◆ **WHAT TO DO**: It is required that all of the data be written out exactly.

Extracted records:
▬▬▬
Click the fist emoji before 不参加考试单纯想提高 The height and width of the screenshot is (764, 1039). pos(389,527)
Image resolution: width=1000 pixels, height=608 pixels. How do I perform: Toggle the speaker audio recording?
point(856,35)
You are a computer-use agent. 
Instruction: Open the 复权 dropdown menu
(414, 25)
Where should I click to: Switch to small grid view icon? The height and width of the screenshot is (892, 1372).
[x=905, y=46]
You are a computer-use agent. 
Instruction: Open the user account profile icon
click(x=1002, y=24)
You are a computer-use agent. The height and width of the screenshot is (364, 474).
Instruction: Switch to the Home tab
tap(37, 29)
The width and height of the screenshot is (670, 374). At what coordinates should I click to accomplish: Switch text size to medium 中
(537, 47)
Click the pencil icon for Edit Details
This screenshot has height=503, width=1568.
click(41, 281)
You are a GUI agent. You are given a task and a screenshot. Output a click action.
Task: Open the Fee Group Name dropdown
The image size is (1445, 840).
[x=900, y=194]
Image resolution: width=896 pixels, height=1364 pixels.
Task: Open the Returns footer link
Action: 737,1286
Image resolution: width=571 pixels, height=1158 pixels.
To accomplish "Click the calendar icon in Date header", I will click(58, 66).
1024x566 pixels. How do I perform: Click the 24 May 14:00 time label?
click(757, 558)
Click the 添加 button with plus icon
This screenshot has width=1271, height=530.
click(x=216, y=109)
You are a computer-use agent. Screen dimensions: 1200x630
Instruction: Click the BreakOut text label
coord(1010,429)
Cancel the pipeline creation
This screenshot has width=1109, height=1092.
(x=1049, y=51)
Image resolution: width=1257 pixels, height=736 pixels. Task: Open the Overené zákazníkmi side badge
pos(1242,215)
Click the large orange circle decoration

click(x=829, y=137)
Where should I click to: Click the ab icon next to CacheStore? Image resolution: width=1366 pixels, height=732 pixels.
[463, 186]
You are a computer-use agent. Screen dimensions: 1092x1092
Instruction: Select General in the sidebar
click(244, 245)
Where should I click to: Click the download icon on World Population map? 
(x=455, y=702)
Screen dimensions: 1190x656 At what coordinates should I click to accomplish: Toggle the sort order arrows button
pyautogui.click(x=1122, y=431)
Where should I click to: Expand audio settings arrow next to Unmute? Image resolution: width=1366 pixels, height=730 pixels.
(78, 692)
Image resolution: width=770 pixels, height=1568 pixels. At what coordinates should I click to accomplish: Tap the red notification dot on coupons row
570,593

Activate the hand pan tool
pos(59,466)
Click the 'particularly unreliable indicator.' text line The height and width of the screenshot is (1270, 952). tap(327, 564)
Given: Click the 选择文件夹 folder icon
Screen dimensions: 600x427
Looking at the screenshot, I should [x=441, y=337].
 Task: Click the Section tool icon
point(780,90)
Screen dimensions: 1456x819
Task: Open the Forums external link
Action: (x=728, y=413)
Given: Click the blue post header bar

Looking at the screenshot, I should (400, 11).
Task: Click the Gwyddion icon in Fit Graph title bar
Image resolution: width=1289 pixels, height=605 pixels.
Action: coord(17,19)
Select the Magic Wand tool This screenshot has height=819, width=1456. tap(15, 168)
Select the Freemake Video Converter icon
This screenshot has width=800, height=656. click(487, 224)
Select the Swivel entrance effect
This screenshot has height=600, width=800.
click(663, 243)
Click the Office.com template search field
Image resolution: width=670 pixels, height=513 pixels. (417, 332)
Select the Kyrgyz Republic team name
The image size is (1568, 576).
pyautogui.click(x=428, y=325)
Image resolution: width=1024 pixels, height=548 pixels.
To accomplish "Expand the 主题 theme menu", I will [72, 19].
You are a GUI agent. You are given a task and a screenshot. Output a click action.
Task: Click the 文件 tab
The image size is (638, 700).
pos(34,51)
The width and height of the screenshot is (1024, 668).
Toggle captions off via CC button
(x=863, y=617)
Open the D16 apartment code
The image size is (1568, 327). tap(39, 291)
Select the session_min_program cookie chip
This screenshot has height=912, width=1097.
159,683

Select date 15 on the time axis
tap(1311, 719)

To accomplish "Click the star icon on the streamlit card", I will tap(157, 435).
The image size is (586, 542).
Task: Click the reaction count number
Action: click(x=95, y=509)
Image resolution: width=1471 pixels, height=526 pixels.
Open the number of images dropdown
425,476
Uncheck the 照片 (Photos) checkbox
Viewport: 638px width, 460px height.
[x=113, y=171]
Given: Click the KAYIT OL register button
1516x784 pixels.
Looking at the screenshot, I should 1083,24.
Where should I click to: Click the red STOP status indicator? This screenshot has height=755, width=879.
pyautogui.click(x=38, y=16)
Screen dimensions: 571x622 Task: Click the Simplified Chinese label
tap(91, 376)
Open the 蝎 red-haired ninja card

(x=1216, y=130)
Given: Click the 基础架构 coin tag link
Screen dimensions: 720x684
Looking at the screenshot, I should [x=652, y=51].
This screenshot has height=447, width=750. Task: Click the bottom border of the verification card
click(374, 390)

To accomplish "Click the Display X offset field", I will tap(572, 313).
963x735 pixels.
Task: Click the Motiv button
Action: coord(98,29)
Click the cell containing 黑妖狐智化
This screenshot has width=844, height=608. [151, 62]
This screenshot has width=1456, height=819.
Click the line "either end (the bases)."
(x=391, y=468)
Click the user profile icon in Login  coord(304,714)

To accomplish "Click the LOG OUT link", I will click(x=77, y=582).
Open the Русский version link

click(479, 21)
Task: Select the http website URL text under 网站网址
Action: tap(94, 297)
▬▬▬
◆ **SOLUTION TO THIS PROBLEM**:
Click the fist emoji before 不参加考试单纯想提高 The height and width of the screenshot is (764, 1039). pos(389,527)
Image resolution: width=1000 pixels, height=608 pixels. How do I perform: Toggle the speaker audio recording?
point(856,35)
You are a computer-use agent. 
Instruction: Open the 复权 dropdown menu
(414, 25)
Where should I click to: Switch to small grid view icon? The height and width of the screenshot is (892, 1372).
[x=905, y=46]
You are a computer-use agent. 
Instruction: Open the user account profile icon
click(x=1002, y=24)
You are a computer-use agent. The height and width of the screenshot is (364, 474).
Instruction: Switch to the Home tab
tap(37, 29)
The width and height of the screenshot is (670, 374). At what coordinates should I click to accomplish: Switch text size to medium 中
(537, 47)
Click the pencil icon for Edit Details
This screenshot has height=503, width=1568.
click(41, 281)
You are a GUI agent. You are given a task and a screenshot. Output a click action.
Task: Open the Fee Group Name dropdown
The image size is (1445, 840).
[x=900, y=194]
Image resolution: width=896 pixels, height=1364 pixels.
Task: Open the Returns footer link
Action: 737,1286
Image resolution: width=571 pixels, height=1158 pixels.
To accomplish "Click the calendar icon in Date header", I will click(58, 66).
1024x566 pixels. How do I perform: Click the 24 May 14:00 time label?
click(757, 558)
Click the 添加 button with plus icon
This screenshot has width=1271, height=530.
click(x=216, y=109)
You are a computer-use agent. Screen dimensions: 1200x630
Instruction: Click the BreakOut text label
coord(1010,429)
Cancel the pipeline creation
This screenshot has width=1109, height=1092.
(x=1049, y=51)
Image resolution: width=1257 pixels, height=736 pixels. Task: Open the Overené zákazníkmi side badge
pos(1242,215)
Click the large orange circle decoration

click(x=829, y=137)
Where should I click to: Click the ab icon next to CacheStore? Image resolution: width=1366 pixels, height=732 pixels.
[463, 186]
You are a computer-use agent. Screen dimensions: 1092x1092
Instruction: Select General in the sidebar
click(244, 245)
Where should I click to: Click the download icon on World Population map? 
(x=455, y=702)
Screen dimensions: 1190x656 At what coordinates should I click to accomplish: Toggle the sort order arrows button
pyautogui.click(x=1122, y=431)
Where should I click to: Expand audio settings arrow next to Unmute? Image resolution: width=1366 pixels, height=730 pixels.
(78, 692)
Image resolution: width=770 pixels, height=1568 pixels. At what coordinates should I click to accomplish: Tap the red notification dot on coupons row
570,593

Activate the hand pan tool
pos(59,466)
Click the 'particularly unreliable indicator.' text line The height and width of the screenshot is (1270, 952). tap(327, 564)
Given: Click the 选择文件夹 folder icon
Screen dimensions: 600x427
Looking at the screenshot, I should [x=441, y=337].
 Task: Click the Section tool icon
point(780,90)
Screen dimensions: 1456x819
Task: Open the Forums external link
Action: (x=728, y=413)
Given: Click the blue post header bar

Looking at the screenshot, I should (400, 11).
Task: Click the Gwyddion icon in Fit Graph title bar
Image resolution: width=1289 pixels, height=605 pixels.
Action: coord(17,19)
Select the Magic Wand tool This screenshot has height=819, width=1456. tap(15, 168)
Select the Freemake Video Converter icon
This screenshot has width=800, height=656. click(487, 224)
Select the Swivel entrance effect
This screenshot has height=600, width=800.
click(663, 243)
Click the Office.com template search field
Image resolution: width=670 pixels, height=513 pixels. (417, 332)
Select the Kyrgyz Republic team name
The image size is (1568, 576).
pyautogui.click(x=428, y=325)
Image resolution: width=1024 pixels, height=548 pixels.
To accomplish "Expand the 主题 theme menu", I will [72, 19].
You are a GUI agent. You are given a task and a screenshot. Output a click action.
Task: Click the 文件 tab
The image size is (638, 700).
pos(34,51)
The width and height of the screenshot is (1024, 668).
Toggle captions off via CC button
(x=863, y=617)
Open the D16 apartment code
The image size is (1568, 327). tap(39, 291)
Select the session_min_program cookie chip
This screenshot has height=912, width=1097.
159,683

Select date 15 on the time axis
tap(1311, 719)

To accomplish "Click the star icon on the streamlit card", I will tap(157, 435).
The image size is (586, 542).
Task: Click the reaction count number
Action: click(x=95, y=509)
Image resolution: width=1471 pixels, height=526 pixels.
Open the number of images dropdown
425,476
Uncheck the 照片 (Photos) checkbox
Viewport: 638px width, 460px height.
[x=113, y=171]
Given: Click the KAYIT OL register button
1516x784 pixels.
Looking at the screenshot, I should 1083,24.
Where should I click to: Click the red STOP status indicator? This screenshot has height=755, width=879.
pyautogui.click(x=38, y=16)
Screen dimensions: 571x622 Task: Click the Simplified Chinese label
tap(91, 376)
Open the 蝎 red-haired ninja card

(x=1216, y=130)
Given: Click the 基础架构 coin tag link
Screen dimensions: 720x684
Looking at the screenshot, I should [x=652, y=51].
This screenshot has height=447, width=750. Task: Click the bottom border of the verification card
click(374, 390)

To accomplish "Click the Display X offset field", I will tap(572, 313).
963x735 pixels.
Task: Click the Motiv button
Action: coord(98,29)
Click the cell containing 黑妖狐智化
This screenshot has width=844, height=608. [151, 62]
This screenshot has width=1456, height=819.
Click the line "either end (the bases)."
(x=391, y=468)
Click the user profile icon in Login  coord(304,714)

To accomplish "Click the LOG OUT link", I will click(x=77, y=582).
Open the Русский version link

click(479, 21)
Task: Select the http website URL text under 网站网址
Action: tap(94, 297)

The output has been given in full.